Records from a dataset:
-- Opening Marker --

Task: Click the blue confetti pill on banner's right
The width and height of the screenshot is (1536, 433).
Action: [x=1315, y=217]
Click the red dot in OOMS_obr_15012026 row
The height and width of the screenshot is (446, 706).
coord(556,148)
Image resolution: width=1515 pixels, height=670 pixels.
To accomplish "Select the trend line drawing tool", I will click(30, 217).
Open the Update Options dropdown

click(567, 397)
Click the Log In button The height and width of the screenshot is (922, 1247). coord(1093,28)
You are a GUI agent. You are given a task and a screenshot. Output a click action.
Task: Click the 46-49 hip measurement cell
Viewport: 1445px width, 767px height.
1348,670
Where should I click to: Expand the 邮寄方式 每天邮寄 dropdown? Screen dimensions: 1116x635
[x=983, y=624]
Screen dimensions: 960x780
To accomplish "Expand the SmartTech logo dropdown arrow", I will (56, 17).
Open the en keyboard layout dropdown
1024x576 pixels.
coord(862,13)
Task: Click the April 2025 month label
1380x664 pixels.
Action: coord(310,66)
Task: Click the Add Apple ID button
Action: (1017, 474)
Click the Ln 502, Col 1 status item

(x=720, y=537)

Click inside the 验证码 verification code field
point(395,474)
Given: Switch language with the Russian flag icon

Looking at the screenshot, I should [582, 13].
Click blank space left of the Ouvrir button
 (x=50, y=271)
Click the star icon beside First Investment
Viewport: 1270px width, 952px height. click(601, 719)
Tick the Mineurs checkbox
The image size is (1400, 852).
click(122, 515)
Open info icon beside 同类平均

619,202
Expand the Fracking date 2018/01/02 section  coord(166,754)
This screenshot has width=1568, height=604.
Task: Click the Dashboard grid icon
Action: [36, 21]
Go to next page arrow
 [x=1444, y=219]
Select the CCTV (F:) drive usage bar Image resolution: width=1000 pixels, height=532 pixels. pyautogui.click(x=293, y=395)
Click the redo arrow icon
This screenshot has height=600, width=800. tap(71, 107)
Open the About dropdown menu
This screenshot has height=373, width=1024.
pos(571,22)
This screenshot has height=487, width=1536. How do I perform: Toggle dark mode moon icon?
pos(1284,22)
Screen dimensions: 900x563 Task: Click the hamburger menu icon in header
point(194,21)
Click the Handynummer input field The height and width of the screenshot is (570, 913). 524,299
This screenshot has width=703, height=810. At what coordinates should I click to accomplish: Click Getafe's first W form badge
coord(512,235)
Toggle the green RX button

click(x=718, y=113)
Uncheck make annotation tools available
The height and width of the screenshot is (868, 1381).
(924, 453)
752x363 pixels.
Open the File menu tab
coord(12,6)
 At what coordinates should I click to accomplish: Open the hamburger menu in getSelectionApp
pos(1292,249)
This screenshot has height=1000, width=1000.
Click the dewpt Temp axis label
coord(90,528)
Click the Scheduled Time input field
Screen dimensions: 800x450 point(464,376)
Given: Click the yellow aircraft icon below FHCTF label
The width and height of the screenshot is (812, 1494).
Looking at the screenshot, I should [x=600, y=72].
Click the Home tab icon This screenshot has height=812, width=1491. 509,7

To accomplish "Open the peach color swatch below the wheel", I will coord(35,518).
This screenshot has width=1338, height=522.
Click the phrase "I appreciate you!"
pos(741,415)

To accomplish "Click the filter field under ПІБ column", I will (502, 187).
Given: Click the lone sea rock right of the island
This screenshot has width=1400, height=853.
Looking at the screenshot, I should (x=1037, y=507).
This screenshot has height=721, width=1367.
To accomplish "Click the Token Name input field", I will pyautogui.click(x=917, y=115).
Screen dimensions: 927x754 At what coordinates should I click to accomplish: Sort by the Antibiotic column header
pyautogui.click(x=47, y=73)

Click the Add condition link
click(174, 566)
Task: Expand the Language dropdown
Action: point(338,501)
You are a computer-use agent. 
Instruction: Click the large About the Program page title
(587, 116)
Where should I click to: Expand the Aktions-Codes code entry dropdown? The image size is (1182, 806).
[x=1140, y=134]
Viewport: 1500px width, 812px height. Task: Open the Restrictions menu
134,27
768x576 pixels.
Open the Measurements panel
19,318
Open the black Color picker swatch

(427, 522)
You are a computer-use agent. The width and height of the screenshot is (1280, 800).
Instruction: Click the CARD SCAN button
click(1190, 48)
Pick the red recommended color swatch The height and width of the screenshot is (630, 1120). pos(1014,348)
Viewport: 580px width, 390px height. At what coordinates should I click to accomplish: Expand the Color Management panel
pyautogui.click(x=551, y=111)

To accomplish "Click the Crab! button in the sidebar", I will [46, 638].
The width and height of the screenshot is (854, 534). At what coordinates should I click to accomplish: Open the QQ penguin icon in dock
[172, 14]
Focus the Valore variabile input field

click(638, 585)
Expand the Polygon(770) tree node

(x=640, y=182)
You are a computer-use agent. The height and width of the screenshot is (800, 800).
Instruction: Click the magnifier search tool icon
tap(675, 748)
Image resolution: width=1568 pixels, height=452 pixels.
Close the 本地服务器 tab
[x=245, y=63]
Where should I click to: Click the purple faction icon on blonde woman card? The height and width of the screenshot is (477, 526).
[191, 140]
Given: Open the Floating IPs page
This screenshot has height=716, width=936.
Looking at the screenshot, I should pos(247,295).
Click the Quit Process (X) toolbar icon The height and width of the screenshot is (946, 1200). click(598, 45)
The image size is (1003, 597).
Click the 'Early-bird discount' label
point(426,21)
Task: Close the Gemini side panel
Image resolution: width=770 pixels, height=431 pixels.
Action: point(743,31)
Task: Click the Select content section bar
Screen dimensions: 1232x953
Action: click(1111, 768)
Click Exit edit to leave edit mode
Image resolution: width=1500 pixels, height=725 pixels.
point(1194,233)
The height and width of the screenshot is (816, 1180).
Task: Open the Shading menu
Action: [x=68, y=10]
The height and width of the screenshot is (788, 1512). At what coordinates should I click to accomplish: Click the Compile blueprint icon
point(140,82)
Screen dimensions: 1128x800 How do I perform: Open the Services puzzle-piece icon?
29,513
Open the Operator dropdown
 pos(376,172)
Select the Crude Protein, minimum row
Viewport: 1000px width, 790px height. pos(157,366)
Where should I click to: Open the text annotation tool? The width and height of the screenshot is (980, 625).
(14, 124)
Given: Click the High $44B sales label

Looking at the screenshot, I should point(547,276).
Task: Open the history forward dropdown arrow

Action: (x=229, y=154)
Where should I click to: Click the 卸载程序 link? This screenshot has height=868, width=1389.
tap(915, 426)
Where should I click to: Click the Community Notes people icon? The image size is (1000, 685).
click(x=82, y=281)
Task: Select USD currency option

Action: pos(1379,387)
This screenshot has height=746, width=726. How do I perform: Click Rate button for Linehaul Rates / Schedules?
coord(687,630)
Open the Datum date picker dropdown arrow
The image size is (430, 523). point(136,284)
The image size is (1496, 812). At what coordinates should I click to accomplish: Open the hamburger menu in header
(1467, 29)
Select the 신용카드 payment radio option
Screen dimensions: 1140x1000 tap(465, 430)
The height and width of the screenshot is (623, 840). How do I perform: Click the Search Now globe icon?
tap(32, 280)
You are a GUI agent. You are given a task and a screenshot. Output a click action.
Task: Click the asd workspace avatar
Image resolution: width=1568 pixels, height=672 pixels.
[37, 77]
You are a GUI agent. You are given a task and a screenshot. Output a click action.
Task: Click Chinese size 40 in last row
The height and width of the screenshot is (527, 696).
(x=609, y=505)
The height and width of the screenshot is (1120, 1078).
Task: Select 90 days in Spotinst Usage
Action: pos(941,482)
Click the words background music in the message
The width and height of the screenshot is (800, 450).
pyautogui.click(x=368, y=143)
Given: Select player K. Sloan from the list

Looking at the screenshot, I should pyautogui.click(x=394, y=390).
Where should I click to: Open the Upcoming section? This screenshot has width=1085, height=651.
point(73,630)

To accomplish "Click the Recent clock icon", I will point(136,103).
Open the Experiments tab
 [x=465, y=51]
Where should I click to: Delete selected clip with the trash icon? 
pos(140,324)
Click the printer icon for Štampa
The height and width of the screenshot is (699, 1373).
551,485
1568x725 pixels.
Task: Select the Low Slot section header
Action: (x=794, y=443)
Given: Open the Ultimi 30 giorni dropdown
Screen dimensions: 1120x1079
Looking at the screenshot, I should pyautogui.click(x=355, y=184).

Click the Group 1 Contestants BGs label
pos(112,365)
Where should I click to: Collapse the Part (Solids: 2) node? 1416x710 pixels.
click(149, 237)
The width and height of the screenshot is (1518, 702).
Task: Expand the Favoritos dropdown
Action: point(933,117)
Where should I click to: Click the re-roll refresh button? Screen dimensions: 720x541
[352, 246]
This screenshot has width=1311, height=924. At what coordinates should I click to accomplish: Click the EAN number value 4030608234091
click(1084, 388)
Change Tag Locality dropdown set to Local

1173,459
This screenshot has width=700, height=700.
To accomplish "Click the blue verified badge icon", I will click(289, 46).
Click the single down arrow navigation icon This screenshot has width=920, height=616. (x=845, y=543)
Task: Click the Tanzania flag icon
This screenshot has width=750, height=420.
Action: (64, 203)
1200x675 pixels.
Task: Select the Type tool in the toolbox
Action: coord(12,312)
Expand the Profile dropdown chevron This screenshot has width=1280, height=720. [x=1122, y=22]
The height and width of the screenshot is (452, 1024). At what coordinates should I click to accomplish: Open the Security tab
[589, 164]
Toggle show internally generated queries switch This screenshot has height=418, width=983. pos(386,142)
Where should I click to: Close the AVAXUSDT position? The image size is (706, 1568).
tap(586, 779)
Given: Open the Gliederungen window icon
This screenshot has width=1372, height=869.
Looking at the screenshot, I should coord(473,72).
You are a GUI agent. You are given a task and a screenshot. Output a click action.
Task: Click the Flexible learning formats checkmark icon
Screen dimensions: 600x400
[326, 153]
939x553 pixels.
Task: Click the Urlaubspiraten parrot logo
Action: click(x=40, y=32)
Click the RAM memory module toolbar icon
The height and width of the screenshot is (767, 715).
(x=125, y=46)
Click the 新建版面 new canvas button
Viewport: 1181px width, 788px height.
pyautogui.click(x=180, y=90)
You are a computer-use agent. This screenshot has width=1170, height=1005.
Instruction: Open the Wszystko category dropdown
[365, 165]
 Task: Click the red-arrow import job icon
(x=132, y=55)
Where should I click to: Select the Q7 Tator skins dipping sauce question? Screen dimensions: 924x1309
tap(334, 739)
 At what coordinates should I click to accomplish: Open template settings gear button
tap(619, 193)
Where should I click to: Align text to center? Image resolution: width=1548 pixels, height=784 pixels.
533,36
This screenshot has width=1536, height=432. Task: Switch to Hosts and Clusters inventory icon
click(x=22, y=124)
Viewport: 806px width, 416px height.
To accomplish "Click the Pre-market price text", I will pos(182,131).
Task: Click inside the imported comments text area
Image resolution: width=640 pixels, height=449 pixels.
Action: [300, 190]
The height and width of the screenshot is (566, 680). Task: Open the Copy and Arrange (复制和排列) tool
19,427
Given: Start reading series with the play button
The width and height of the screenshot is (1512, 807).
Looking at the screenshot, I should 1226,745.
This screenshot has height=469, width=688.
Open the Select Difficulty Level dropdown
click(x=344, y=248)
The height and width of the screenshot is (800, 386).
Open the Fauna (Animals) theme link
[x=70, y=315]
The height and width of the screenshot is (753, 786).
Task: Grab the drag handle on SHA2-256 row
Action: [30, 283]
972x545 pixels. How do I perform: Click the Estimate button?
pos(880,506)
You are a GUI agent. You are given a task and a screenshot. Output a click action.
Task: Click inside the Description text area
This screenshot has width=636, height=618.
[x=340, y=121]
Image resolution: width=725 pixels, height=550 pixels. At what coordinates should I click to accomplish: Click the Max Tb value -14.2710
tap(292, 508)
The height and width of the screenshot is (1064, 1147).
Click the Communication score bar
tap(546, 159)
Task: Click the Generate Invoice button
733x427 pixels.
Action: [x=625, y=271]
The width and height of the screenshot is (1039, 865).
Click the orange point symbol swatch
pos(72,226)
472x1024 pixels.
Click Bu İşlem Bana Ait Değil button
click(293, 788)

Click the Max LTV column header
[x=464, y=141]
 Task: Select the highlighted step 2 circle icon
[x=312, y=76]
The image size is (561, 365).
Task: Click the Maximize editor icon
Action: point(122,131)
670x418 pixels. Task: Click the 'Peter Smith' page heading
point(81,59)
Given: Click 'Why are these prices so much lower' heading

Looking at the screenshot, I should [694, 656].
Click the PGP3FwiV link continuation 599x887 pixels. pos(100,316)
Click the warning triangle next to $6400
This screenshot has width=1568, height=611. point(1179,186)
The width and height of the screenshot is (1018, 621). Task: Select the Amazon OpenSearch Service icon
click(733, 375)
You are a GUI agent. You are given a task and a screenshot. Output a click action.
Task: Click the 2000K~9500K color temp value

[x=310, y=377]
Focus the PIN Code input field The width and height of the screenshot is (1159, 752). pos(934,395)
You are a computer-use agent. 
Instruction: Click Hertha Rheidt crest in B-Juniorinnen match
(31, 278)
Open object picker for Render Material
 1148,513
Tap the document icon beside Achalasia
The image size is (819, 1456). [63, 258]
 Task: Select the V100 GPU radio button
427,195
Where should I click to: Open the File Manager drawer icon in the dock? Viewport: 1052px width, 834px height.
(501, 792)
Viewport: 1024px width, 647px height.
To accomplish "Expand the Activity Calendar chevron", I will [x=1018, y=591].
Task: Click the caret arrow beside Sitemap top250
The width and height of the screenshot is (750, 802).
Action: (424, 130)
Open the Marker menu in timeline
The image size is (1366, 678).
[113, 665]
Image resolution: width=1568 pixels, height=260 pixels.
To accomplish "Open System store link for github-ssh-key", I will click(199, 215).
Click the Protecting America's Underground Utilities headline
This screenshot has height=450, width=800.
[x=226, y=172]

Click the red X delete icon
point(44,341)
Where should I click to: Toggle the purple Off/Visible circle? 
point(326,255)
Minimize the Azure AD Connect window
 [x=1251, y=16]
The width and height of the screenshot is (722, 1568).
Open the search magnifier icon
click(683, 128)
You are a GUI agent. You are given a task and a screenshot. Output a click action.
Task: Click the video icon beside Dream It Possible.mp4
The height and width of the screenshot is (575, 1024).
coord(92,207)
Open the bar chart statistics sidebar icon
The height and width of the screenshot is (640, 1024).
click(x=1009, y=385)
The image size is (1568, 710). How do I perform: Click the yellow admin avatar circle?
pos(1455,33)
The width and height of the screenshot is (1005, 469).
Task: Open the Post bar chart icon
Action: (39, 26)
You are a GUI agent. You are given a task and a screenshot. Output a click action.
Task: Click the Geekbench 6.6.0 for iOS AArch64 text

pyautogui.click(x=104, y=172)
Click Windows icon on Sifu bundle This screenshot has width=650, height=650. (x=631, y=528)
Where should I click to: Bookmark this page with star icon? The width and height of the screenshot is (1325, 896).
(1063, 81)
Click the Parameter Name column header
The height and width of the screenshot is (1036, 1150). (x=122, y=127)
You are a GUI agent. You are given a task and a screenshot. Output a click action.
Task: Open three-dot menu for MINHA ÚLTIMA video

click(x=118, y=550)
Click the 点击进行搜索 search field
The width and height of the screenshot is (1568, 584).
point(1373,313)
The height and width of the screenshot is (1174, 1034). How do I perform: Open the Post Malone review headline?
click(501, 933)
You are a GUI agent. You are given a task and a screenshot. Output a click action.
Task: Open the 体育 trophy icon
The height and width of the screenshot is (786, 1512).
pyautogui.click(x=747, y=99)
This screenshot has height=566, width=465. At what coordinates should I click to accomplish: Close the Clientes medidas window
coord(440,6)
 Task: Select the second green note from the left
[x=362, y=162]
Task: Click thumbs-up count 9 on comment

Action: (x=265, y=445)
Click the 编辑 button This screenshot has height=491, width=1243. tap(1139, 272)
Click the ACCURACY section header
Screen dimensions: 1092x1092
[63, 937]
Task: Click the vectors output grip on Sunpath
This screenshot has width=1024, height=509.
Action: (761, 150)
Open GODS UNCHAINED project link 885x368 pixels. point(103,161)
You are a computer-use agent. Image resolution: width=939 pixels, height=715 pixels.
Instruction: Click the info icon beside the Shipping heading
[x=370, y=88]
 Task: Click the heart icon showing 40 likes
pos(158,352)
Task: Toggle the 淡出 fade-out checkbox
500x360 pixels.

-- Closing Marker --

Work to complete :: From the opening line of the data above, please print each line as written up to and including the line that contains "Task: Click the 46-49 hip measurement cell", and nothing more.

Your solution ::
Task: Click the blue confetti pill on banner's right
The width and height of the screenshot is (1536, 433).
Action: [x=1315, y=217]
Click the red dot in OOMS_obr_15012026 row
The height and width of the screenshot is (446, 706).
coord(556,148)
Image resolution: width=1515 pixels, height=670 pixels.
To accomplish "Select the trend line drawing tool", I will click(30, 217).
Open the Update Options dropdown

click(567, 397)
Click the Log In button The height and width of the screenshot is (922, 1247). coord(1093,28)
You are a GUI agent. You are given a task and a screenshot. Output a click action.
Task: Click the 46-49 hip measurement cell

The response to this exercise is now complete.